Am letzten Tag unserer Reise besuchten wir die Region Bethlehem im palästinensischen Gebiet. Wir begannen in der Geburtskirche, wo gerade Gottesdienst gefeiert wurde. Anschließend widmeten wir uns der wichtigen Bibelpflanze Wein. Eine Winzerin in unserer Gruppe erklärte uns Einiges zum Weinbau, eine Märchenerzählerin gab eine jüdische Geschichte über den Fuchs im Weinberg zum Besten. Wir besichtigten das Weingut Cremisan und verkosteten drei regionale Weine. Beim Besuch der Hirtenfelder beeindruckte vor allem der Einstieg in eine dunkle, geräumige Wohnhöhle. Schon fast im Abendlicht wanderten wir durch die historische Kulturlandschaft bei Battir mit ihren Terrassen, Ölbäumen, steinernen Wachtürmen als Zeugnissen der ehemaligen Landbewirtschaftung. Neben der schönen Landschaft sorgten Pflanzenfunde, u.a. mehrere Orchideenarten, und eine Landschildkröte für Begeisterung. Schade wieder einmal, dass die Zeit zu knapp war, um all das Schöne in Ruhe zu genießen.

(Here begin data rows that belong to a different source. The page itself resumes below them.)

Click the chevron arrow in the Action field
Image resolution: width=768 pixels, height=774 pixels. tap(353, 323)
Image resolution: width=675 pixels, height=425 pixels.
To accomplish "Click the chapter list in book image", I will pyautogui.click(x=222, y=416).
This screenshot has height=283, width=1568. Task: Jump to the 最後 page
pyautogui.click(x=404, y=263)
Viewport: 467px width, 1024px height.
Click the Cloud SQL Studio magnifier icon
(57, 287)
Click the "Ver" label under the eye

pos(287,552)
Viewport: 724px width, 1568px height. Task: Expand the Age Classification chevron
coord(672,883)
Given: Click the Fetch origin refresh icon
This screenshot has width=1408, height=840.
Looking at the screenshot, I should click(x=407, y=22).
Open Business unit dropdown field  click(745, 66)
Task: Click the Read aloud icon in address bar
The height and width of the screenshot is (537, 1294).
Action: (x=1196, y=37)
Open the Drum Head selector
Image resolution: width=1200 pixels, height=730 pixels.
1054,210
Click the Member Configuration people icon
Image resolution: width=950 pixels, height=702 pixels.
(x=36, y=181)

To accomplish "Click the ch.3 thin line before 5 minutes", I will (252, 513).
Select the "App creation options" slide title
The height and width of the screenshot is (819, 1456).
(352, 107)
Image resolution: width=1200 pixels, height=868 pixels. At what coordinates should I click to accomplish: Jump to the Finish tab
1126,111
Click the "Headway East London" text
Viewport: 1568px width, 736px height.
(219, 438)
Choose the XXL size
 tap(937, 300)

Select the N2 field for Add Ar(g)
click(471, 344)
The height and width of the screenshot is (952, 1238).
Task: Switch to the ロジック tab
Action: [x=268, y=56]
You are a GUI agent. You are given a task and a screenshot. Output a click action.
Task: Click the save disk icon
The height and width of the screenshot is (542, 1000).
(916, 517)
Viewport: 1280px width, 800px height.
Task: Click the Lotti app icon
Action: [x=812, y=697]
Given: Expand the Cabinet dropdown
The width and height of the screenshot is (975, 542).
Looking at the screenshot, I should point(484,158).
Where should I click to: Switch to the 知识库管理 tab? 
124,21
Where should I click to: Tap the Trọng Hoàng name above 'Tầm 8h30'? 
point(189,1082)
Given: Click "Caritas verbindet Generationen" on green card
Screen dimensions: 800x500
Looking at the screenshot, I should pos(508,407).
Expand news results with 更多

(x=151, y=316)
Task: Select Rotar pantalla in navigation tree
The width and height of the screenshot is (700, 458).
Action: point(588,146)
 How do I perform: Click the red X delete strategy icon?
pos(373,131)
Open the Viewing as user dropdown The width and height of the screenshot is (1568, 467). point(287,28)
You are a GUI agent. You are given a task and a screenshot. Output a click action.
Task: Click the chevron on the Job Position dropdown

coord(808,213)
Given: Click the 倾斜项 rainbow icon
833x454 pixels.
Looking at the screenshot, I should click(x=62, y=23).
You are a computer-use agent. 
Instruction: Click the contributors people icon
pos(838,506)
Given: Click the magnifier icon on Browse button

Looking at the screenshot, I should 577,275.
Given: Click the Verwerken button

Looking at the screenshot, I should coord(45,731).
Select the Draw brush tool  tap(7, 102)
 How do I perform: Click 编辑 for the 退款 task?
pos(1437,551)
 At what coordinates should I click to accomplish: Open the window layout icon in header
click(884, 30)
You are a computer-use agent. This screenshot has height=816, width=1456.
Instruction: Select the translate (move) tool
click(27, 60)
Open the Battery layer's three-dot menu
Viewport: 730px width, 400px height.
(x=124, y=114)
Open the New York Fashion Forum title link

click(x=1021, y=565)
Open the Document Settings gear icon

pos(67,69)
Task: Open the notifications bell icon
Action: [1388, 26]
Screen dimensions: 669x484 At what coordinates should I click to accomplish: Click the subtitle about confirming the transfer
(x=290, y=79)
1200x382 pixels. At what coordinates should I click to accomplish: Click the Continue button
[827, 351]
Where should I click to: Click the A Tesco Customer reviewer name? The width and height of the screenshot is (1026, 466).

Was bleibt als Fazit dieser Reise? Israel ist ein Mekka für Bibelgärtner. Wir wollen wieder (und wieder?) hinfahren – zu einer etwas anderen Zeit, an andere Orte und dann dort länger verweilen. Für mich war diese Reise die Erfüllung eines Traumes.
Cornelia Jäger
Der Beitrag über die Bibelgärtner hat mich sehr beeindruckt!
Ich war vor drei Jahren bereits einmal in Israel und habe dort die biblischen Stätten besucht. Da ich aber auch biologisches Interesse habe, möchte ich das Land gerne noch einmal mit botanischen Schwerpunkt besuchen.
Ist im Jahr 2016/17 erneut solch eine Reise geplant?
Sehr geehrte Frau Lohmann,
herzlichen Dank für Ihren Kommentar! Natürlich freuen wir uns, dass der Bericht über die Reise der Bibelgärtner ihr Interesse geweckt hat. Tatsächlich plant die Gruppe eine „Folgereise“, diese ist für Februar 2018 angedacht.